**AIM**
Rewrite the entries below so that "column header" becomes "column heading" wherever it occurs, keeping everything else the same.

**DATASET RECORDS**

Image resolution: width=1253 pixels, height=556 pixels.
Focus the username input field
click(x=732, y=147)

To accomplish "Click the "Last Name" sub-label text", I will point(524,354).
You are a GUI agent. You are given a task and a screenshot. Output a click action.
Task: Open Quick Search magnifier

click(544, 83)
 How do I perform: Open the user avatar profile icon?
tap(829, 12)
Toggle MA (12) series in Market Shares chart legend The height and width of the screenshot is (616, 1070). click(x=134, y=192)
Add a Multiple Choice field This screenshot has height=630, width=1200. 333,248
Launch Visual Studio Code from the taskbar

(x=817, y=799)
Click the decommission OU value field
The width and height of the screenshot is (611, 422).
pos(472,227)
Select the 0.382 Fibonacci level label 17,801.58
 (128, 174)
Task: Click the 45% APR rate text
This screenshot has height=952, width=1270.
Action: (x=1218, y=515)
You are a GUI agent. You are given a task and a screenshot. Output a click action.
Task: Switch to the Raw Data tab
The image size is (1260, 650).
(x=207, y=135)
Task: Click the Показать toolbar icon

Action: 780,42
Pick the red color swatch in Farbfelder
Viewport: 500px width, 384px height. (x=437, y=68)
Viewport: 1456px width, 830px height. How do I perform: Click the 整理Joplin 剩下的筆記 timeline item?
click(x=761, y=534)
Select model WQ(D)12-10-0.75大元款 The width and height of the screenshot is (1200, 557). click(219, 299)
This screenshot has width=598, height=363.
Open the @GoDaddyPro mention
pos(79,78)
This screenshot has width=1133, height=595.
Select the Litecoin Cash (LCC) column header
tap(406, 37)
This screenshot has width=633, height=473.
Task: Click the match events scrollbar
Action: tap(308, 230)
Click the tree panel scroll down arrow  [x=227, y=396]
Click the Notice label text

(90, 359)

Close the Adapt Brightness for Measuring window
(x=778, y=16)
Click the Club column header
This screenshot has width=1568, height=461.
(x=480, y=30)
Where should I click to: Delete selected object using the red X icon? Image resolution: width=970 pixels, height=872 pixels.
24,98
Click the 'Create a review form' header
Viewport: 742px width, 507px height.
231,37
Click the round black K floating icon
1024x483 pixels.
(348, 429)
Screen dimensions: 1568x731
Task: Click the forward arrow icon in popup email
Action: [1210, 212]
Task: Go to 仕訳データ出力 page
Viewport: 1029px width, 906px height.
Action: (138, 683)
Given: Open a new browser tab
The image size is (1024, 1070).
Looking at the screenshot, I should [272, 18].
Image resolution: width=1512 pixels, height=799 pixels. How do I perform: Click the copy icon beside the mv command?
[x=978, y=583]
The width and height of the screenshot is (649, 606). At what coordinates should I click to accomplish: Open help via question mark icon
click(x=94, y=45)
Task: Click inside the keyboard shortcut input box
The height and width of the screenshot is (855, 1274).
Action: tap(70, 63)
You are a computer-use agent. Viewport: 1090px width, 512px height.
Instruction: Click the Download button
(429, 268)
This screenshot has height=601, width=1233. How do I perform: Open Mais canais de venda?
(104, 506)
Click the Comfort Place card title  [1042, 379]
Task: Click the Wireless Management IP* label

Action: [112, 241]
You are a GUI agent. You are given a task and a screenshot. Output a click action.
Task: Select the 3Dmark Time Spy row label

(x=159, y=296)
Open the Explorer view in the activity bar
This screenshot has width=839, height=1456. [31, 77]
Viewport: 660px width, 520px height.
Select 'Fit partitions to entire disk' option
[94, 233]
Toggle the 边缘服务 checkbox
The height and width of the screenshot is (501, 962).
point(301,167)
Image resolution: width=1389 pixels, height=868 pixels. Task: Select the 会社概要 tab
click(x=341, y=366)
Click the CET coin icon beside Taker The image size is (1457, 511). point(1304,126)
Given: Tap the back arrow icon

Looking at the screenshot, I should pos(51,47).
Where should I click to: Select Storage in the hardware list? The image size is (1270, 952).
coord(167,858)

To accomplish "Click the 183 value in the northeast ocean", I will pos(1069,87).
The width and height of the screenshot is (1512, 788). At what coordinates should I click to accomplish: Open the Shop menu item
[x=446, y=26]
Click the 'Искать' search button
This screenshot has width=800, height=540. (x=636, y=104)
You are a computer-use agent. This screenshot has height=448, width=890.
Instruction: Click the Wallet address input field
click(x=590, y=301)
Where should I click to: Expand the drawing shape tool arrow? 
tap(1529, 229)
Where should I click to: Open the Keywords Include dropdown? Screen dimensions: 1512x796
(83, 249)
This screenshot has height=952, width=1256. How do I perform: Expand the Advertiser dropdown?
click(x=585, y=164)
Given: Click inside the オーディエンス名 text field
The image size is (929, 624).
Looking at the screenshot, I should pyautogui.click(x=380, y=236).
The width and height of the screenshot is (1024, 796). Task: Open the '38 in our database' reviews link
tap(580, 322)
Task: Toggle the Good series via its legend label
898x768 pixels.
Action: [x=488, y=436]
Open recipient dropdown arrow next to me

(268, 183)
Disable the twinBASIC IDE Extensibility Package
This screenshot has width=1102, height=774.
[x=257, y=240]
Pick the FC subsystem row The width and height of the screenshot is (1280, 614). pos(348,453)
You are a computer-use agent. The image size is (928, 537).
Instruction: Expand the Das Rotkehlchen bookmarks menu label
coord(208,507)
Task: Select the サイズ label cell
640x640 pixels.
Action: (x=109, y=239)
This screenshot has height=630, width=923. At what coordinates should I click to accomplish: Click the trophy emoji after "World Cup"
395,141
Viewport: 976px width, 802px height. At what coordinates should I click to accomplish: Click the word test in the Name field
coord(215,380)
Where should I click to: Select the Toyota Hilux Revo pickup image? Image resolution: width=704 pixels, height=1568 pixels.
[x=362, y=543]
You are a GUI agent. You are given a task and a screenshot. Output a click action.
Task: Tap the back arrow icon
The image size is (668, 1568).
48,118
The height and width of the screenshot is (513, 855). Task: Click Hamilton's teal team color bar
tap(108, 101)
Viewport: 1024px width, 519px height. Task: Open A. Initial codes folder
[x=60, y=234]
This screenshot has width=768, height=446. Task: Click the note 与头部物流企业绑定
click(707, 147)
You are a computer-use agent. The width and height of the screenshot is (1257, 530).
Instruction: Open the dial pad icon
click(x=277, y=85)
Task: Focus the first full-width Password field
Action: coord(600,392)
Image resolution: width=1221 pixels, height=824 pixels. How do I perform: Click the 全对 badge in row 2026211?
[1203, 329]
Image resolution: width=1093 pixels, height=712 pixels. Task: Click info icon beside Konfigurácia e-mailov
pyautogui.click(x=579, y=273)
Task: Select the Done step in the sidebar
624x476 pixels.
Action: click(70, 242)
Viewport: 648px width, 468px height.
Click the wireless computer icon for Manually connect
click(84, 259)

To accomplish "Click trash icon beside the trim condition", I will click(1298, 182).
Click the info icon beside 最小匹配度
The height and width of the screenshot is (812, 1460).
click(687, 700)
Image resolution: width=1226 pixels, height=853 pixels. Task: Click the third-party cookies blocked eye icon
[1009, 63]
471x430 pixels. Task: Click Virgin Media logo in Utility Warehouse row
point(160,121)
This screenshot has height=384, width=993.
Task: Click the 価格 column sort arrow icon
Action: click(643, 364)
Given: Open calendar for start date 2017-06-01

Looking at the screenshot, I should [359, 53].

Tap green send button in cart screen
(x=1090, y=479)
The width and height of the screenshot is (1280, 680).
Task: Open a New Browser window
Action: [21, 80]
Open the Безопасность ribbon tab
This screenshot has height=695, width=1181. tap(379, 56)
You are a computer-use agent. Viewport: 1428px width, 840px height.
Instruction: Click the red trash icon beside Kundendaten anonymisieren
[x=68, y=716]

**REPLY TO THE TASK**
Image resolution: width=1253 pixels, height=556 pixels.
Focus the username input field
click(x=732, y=147)

To accomplish "Click the "Last Name" sub-label text", I will point(524,354).
You are a GUI agent. You are given a task and a screenshot. Output a click action.
Task: Open Quick Search magnifier

click(544, 83)
 How do I perform: Open the user avatar profile icon?
tap(829, 12)
Toggle MA (12) series in Market Shares chart legend The height and width of the screenshot is (616, 1070). click(x=134, y=192)
Add a Multiple Choice field This screenshot has height=630, width=1200. 333,248
Launch Visual Studio Code from the taskbar

(x=817, y=799)
Click the decommission OU value field
The width and height of the screenshot is (611, 422).
pos(472,227)
Select the 0.382 Fibonacci level label 17,801.58
 (128, 174)
Task: Click the 45% APR rate text
This screenshot has height=952, width=1270.
Action: (x=1218, y=515)
You are a GUI agent. You are given a task and a screenshot. Output a click action.
Task: Switch to the Raw Data tab
The image size is (1260, 650).
(x=207, y=135)
Task: Click the Показать toolbar icon

Action: 780,42
Pick the red color swatch in Farbfelder
Viewport: 500px width, 384px height. (x=437, y=68)
Viewport: 1456px width, 830px height. How do I perform: Click the 整理Joplin 剩下的筆記 timeline item?
click(x=761, y=534)
Select model WQ(D)12-10-0.75大元款 The width and height of the screenshot is (1200, 557). click(219, 299)
This screenshot has width=598, height=363.
Open the @GoDaddyPro mention
pos(79,78)
This screenshot has width=1133, height=595.
Select the Litecoin Cash (LCC) column heading
tap(406, 37)
This screenshot has width=633, height=473.
Task: Click the match events scrollbar
Action: tap(308, 230)
Click the tree panel scroll down arrow  [x=227, y=396]
Click the Notice label text

(90, 359)

Close the Adapt Brightness for Measuring window
(x=778, y=16)
Click the Club column heading
This screenshot has width=1568, height=461.
(x=480, y=30)
Where should I click to: Delete selected object using the red X icon? Image resolution: width=970 pixels, height=872 pixels.
24,98
Click the 'Create a review form' header
Viewport: 742px width, 507px height.
231,37
Click the round black K floating icon
1024x483 pixels.
(348, 429)
Screen dimensions: 1568x731
Task: Click the forward arrow icon in popup email
Action: [1210, 212]
Task: Go to 仕訳データ出力 page
Viewport: 1029px width, 906px height.
Action: (138, 683)
Given: Open a new browser tab
The image size is (1024, 1070).
Looking at the screenshot, I should [272, 18].
Image resolution: width=1512 pixels, height=799 pixels. How do I perform: Click the copy icon beside the mv command?
[x=978, y=583]
The width and height of the screenshot is (649, 606). At what coordinates should I click to accomplish: Open help via question mark icon
click(x=94, y=45)
Task: Click inside the keyboard shortcut input box
The height and width of the screenshot is (855, 1274).
Action: tap(70, 63)
You are a computer-use agent. Viewport: 1090px width, 512px height.
Instruction: Click the Download button
(429, 268)
This screenshot has height=601, width=1233. How do I perform: Open Mais canais de venda?
(104, 506)
Click the Comfort Place card title  [1042, 379]
Task: Click the Wireless Management IP* label

Action: [112, 241]
You are a GUI agent. You are given a task and a screenshot. Output a click action.
Task: Select the 3Dmark Time Spy row label

(x=159, y=296)
Open the Explorer view in the activity bar
This screenshot has width=839, height=1456. [31, 77]
Viewport: 660px width, 520px height.
Select 'Fit partitions to entire disk' option
[94, 233]
Toggle the 边缘服务 checkbox
The height and width of the screenshot is (501, 962).
point(301,167)
Image resolution: width=1389 pixels, height=868 pixels. Task: Select the 会社概要 tab
click(x=341, y=366)
Click the CET coin icon beside Taker The image size is (1457, 511). point(1304,126)
Given: Tap the back arrow icon

Looking at the screenshot, I should pos(51,47).
Where should I click to: Select Storage in the hardware list? The image size is (1270, 952).
coord(167,858)

To accomplish "Click the 183 value in the northeast ocean", I will pos(1069,87).
The width and height of the screenshot is (1512, 788). At what coordinates should I click to accomplish: Open the Shop menu item
[x=446, y=26]
Click the 'Искать' search button
This screenshot has width=800, height=540. (x=636, y=104)
You are a computer-use agent. This screenshot has height=448, width=890.
Instruction: Click the Wallet address input field
click(x=590, y=301)
Where should I click to: Expand the drawing shape tool arrow? 
tap(1529, 229)
Where should I click to: Open the Keywords Include dropdown? Screen dimensions: 1512x796
(83, 249)
This screenshot has height=952, width=1256. How do I perform: Expand the Advertiser dropdown?
click(x=585, y=164)
Given: Click inside the オーディエンス名 text field
The image size is (929, 624).
Looking at the screenshot, I should pyautogui.click(x=380, y=236).
The width and height of the screenshot is (1024, 796). Task: Open the '38 in our database' reviews link
tap(580, 322)
Task: Toggle the Good series via its legend label
898x768 pixels.
Action: [x=488, y=436]
Open recipient dropdown arrow next to me

(268, 183)
Disable the twinBASIC IDE Extensibility Package
This screenshot has width=1102, height=774.
[x=257, y=240]
Pick the FC subsystem row The width and height of the screenshot is (1280, 614). pos(348,453)
You are a computer-use agent. The image size is (928, 537).
Instruction: Expand the Das Rotkehlchen bookmarks menu label
coord(208,507)
Task: Select the サイズ label cell
640x640 pixels.
Action: (x=109, y=239)
This screenshot has height=630, width=923. At what coordinates should I click to accomplish: Click the trophy emoji after "World Cup"
395,141
Viewport: 976px width, 802px height. At what coordinates should I click to accomplish: Click the word test in the Name field
coord(215,380)
Where should I click to: Select the Toyota Hilux Revo pickup image? Image resolution: width=704 pixels, height=1568 pixels.
[x=362, y=543]
You are a GUI agent. You are given a task and a screenshot. Output a click action.
Task: Tap the back arrow icon
The image size is (668, 1568).
48,118
The height and width of the screenshot is (513, 855). Task: Click Hamilton's teal team color bar
tap(108, 101)
Viewport: 1024px width, 519px height. Task: Open A. Initial codes folder
[x=60, y=234]
This screenshot has width=768, height=446. Task: Click the note 与头部物流企业绑定
click(707, 147)
You are a computer-use agent. The width and height of the screenshot is (1257, 530).
Instruction: Open the dial pad icon
click(x=277, y=85)
Task: Focus the first full-width Password field
Action: coord(600,392)
Image resolution: width=1221 pixels, height=824 pixels. How do I perform: Click the 全对 badge in row 2026211?
[1203, 329]
Image resolution: width=1093 pixels, height=712 pixels. Task: Click info icon beside Konfigurácia e-mailov
pyautogui.click(x=579, y=273)
Task: Select the Done step in the sidebar
624x476 pixels.
Action: click(70, 242)
Viewport: 648px width, 468px height.
Click the wireless computer icon for Manually connect
click(84, 259)

To accomplish "Click trash icon beside the trim condition", I will click(1298, 182).
Click the info icon beside 最小匹配度
The height and width of the screenshot is (812, 1460).
click(687, 700)
Image resolution: width=1226 pixels, height=853 pixels. Task: Click the third-party cookies blocked eye icon
[1009, 63]
471x430 pixels. Task: Click Virgin Media logo in Utility Warehouse row
point(160,121)
This screenshot has height=384, width=993.
Task: Click the 価格 column sort arrow icon
Action: click(643, 364)
Given: Open calendar for start date 2017-06-01

Looking at the screenshot, I should [359, 53].

Tap green send button in cart screen
(x=1090, y=479)
The width and height of the screenshot is (1280, 680).
Task: Open a New Browser window
Action: [21, 80]
Open the Безопасность ribbon tab
This screenshot has height=695, width=1181. tap(379, 56)
You are a computer-use agent. Viewport: 1428px width, 840px height.
Instruction: Click the red trash icon beside Kundendaten anonymisieren
[x=68, y=716]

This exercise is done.